Oitava característica: “Os adeptos devem sentir-se humilhados pela riqueza ostensiva e pela força do inimigo.” Os adeptos do governo estão sempre com medo da “ameaça vermelha”. Os partidos de esquerda, segundo a narrativa da extrema-direita” se enriqueceram através da corrupção e todos os males que os brasileiros sofrem advêm da corrupção da esquerda. Nesse quadro pintado para esses adeptos, a esquerda é vista como o grande inimigo, capaz de destruir tudo que é verde e amarelo.
Nona: Não há luta pela vida, mas vida para a luta. Sendo assim, o pacifismo é sempre entendido como um conluio com aqueles que considerarmos inimigos e, inimigos, deverão ser eliminados, sem piedade e buscando sua total aniquilação. Não há um dia que alguém do governo ou da “família que se pensa real” não ataque a esquerda e estimule a violência contra quem tem uma posição contrária a deles. O próprio chefe de governo já demonstrou, através de gestos e palavras, a intenção de metralhar os partidários da esquerda, no intuito de livrar o Brasil dessa “praga” e levá-lo a uma idade de ouro.
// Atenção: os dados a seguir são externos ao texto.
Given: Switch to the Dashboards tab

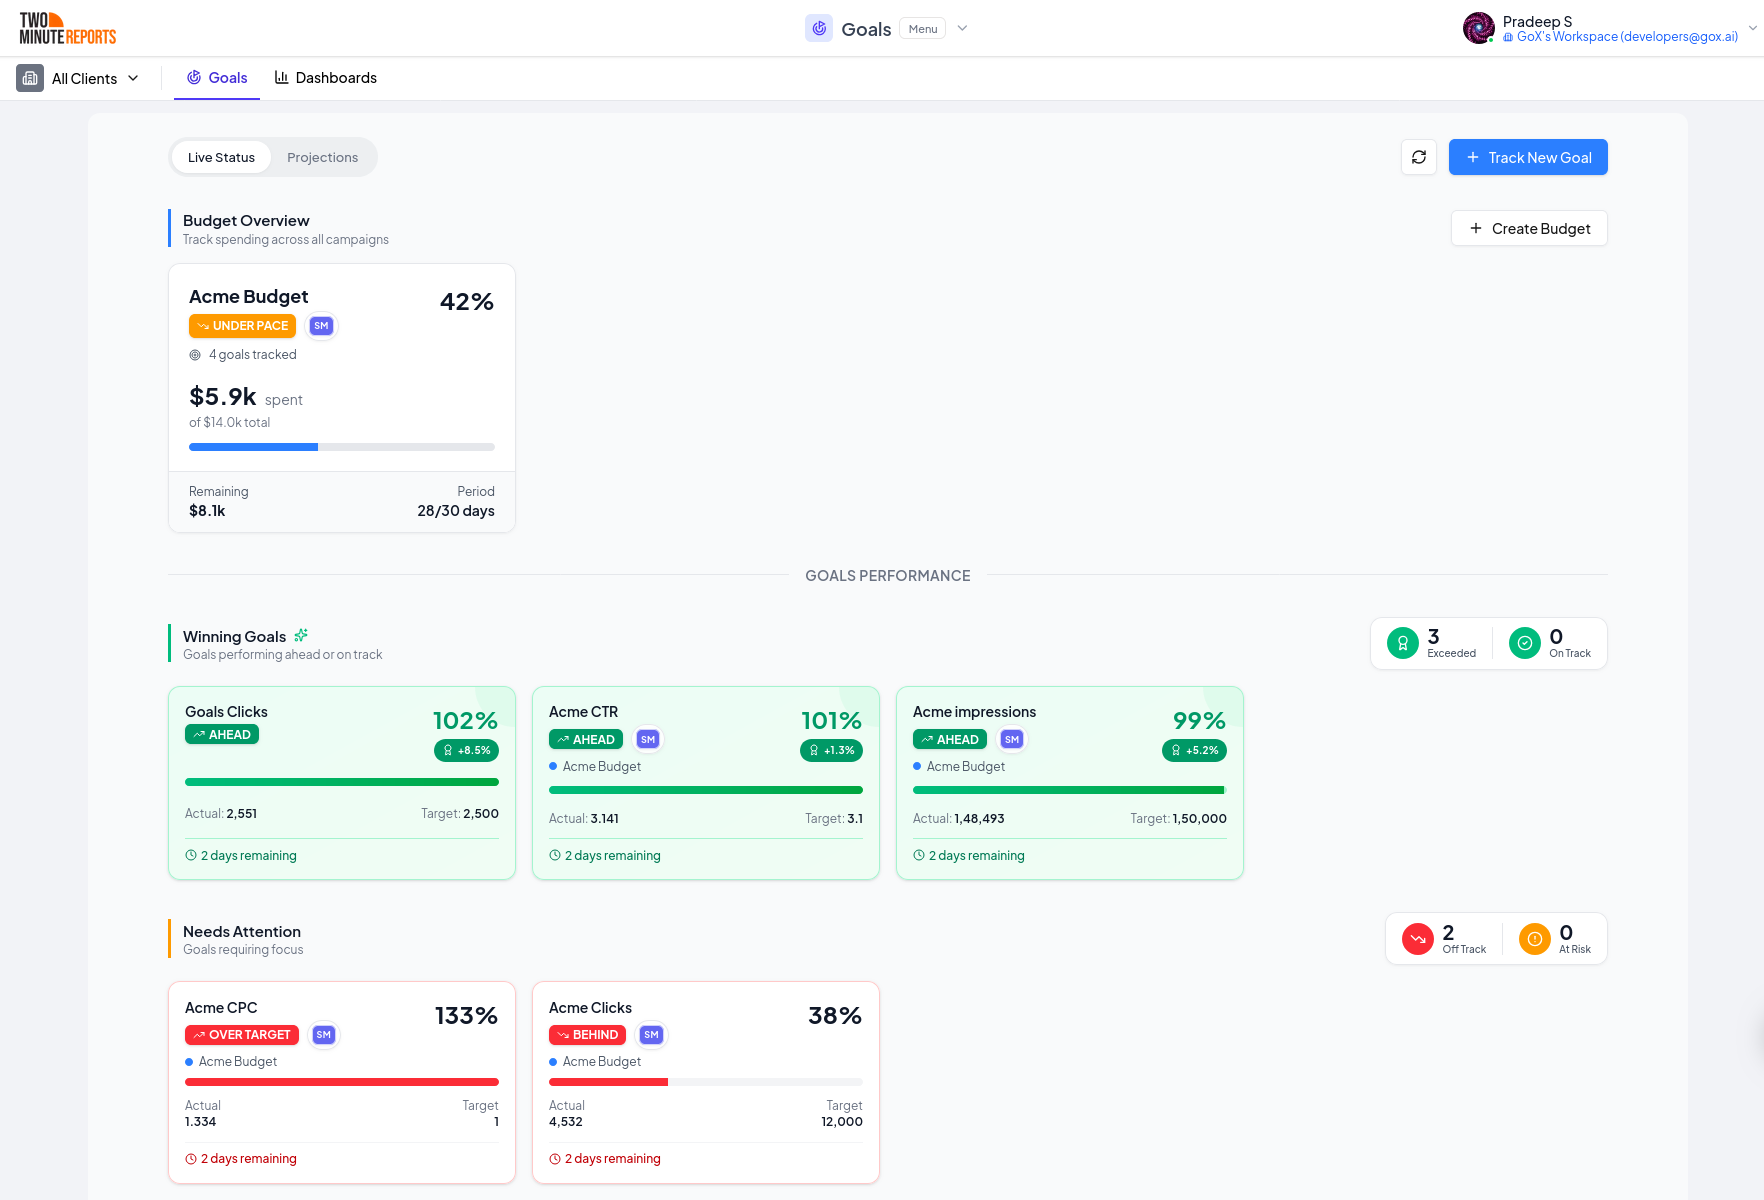Looking at the screenshot, I should pos(325,77).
Décima característica. O elitismo é um aspecto dominante de todo pensamento reacionário. Um chefe de governo que afirma que quem gosta de pobre é o PT, já afirma que ele mesmo não gosta de pobre. Coloca sua família como uma “família real”, em que todos tem voz e poder dentro da Presidência. Procura destacar sempre uma elite militar que está a seu lado e exalta o modelo do militarismo. A elite econômica também é sempre privilegiada, já que o governo, já foi dito, não gosta de pobre.
Décima primeira. A educação é voltada para a construção do herói. Essa educação é, de certa forma, uma educação para a morte: o sacrifício do herói ou, como ocorre quase sempre, a morte de outros. O discurso do governo defende a militarização das escolas e, conforme já aconteceu no Rio de Janeiro, os soldados matam, num “ato de heroísmo”, pessoas comuns que só estão vivendo suas vidas. Morrer pela pátria, por Deus; tudo para deter o poderoso inimigo.
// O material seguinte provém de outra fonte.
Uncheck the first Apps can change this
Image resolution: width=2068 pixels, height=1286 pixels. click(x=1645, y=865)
Décima segunda característica. Como a guerra e o heroísmo não são coisas comuns, há uma transferência disso para o campo do sexo e da sexualidade. Sua vontade de potência (expressão nietzschiana) é desviada para o campo do sexo, daí, como vemos nos discursos dos partidários desse governo, o machismo é exacerbado e há uma perseguição às práticas não ortodoxas de sexualidade. A homofobia impera e qualquer um que não a critique, mesmo o Supremo Tribunal Federal, é tomado como inimigo.
Décima Terceira. O Ur-Fascismo é baseado num “populismo qualitativo”. Os cidadãos não são vistos em sua individualidade, são tomados como um bloco monolítico, o povo. O chefe do Executivo considera-se, no Brasil, como um intérprete do povo, e esse povo é representado por seus partidários, já que aqueles que estão contra ele, independente de posição política (comunista, socialista, liberal etc) são traidores.
´´Ultima característica. A “nova língua” é aquela falada pelo Ur-Fascismo. A expressão é uma referência a Orwell em 1984. Umberto Eco afirma que essa “nova língua” está presente em praticamente todos os textos nazistas e fascistas e tem, como marca, a utilização de um léxico pobre e uma sintaxe elementar. O objetivo disso é evitar o raciocínio crítico e complexo. Com já foi demonstrado pela perseguição do atual governos à filosofia e as ciências humanas, o raciocínio, e não só o crítico, é atacado permanentemente, inclusive com a utilização de palavras de baixo calão. Os discursos do governo são sempre simplificados e sua forma de comunicação preferida é o conjunto formado pelas redes sociais e canais de televisão voltados para a população com uma escolaridade baixa.
O próprio Umberto Eco afirma que seria suficiente ter apenas algumas dessas características para classificar um governo como fascista, mas, como foi argumentado neste texto, todas as características estão presentes no governo brasileiro que começou em 2019.